Cette formation pratique doit s’accompagner d’une formation théorique à l’endocrinologie et à la cancérologie. Plusieurs DU et DIU focalisés sur différents aspects de l’endocrinologie et de la cancérologie sont ouverts aux chirurgiens, comme par exemple le DIU de Chirurgie Endocrinienne et Métabolique (Lyon, Paris, Lille, Marseille).

La chirurgie proposée doit être en accord avec les référentiels publiés et validés par les sociétés savantes nationales et internationales, en particulier celles impliquant les principales spécialités de chirurgiens de la thyroïde : l’Association Francophone de Chirurgie Endocrinienne (AFCE), la Société Française d’Endocrinologie (SFE) la Société Française d’Oto-Rhino-Laryngologie (SFORL), dont certaines ont publié récemment des recommandations multidisciplinaires pour la prise en charge des nodules thyroïdiens.

La pratique

L’environnement médical doit comporter des correspondants endocrinologues, des médecins nucléaires, et des médecins compétents en imagerie thyroïdienne.
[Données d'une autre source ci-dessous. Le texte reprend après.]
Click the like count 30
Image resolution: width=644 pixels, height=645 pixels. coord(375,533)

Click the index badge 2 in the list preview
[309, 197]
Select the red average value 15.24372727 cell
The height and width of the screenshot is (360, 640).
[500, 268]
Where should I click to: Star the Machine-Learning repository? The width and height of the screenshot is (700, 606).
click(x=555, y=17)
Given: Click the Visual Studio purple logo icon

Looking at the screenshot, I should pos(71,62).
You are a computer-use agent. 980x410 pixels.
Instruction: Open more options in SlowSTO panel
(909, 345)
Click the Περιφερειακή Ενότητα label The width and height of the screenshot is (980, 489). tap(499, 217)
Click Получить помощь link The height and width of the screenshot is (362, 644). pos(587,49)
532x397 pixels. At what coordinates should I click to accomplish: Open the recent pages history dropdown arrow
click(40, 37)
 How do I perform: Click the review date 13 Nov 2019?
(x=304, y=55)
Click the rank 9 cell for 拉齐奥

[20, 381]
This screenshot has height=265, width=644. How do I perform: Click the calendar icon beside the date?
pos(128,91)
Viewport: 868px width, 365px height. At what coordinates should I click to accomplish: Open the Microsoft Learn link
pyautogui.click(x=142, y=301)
Il est également important de disposer d’anatomo-pathologistes, de cytologistes, et de biologistes spécialisés en pathologie thyroïdienne.

Au bloc opératoire, la possibilité d’obtenir un examen extemporané est essentielle. En revanche, la mise à la disposition du chirurgien de matériels de coagulation sophistiqués (par thermofusion ou par ultrasons) ou d’un neuromonitoring pour surveiller le nerf récurrent au cours de la thyroïdectomie ne semble pas indispensable à la pratique de la chirurgie thyroïdienne même si ces techniques peuvent être utiles dans des situations complexes (cancers, ré interventions

Nécessité de tenir un registre des opérations avec le diagnostic, l’historique et les complications.

La structure au sein de laquelle le chirurgien exerce sa profession doit garantir, à l’aide d’un personnel compétent et informé, une surveillance étroite des patients opérés afin de détecter et de traiter en urgence un hématome cervical compressif. Elle doit également disposer d’un accès à un laboratoire pour les dosages de calcémie. Enfin, la réalisation, à proximité, d’un examen clinique laryngé doit être possible.

Les dossiers des patients opérés d’un cancer de la thyroïde, soit de première intention, soit pour une maladie évolutive doivent être discutés lors une Réunion de Concertation Pluridisciplinaire (RCP) regroupant chirurgiens, endocrinologues, médecins nucléaires, anatomopathologistes, radiologues, et oncologues

L’activité

Le nombre minimal d’interventions ou de patients par structure de soins est un point important si l’on souhaite apporter les meilleurs soins aux patients atteints d’une affection thyroïdienne chirurgicale.

Il semble ainsi raisonnable de justifier de la pratique de 30 à 40 interventions thyroïdiennes par an. L’aspect qualitatif de la chirurgie thyroïdienne doit être également pris en compte et nous proposons de limiter, à 2% en cas de pathologie bénigne et à 5 % dans les cancers, le risque de survenue d’une complication définitive (paralysie récurrentielles et hypoparathyroïdie) et à moins de 1‰ la mortalité postopératoire.

La chirurgie thyroïdienne peut, dans certains cas, être pratiquée en ambulatoire.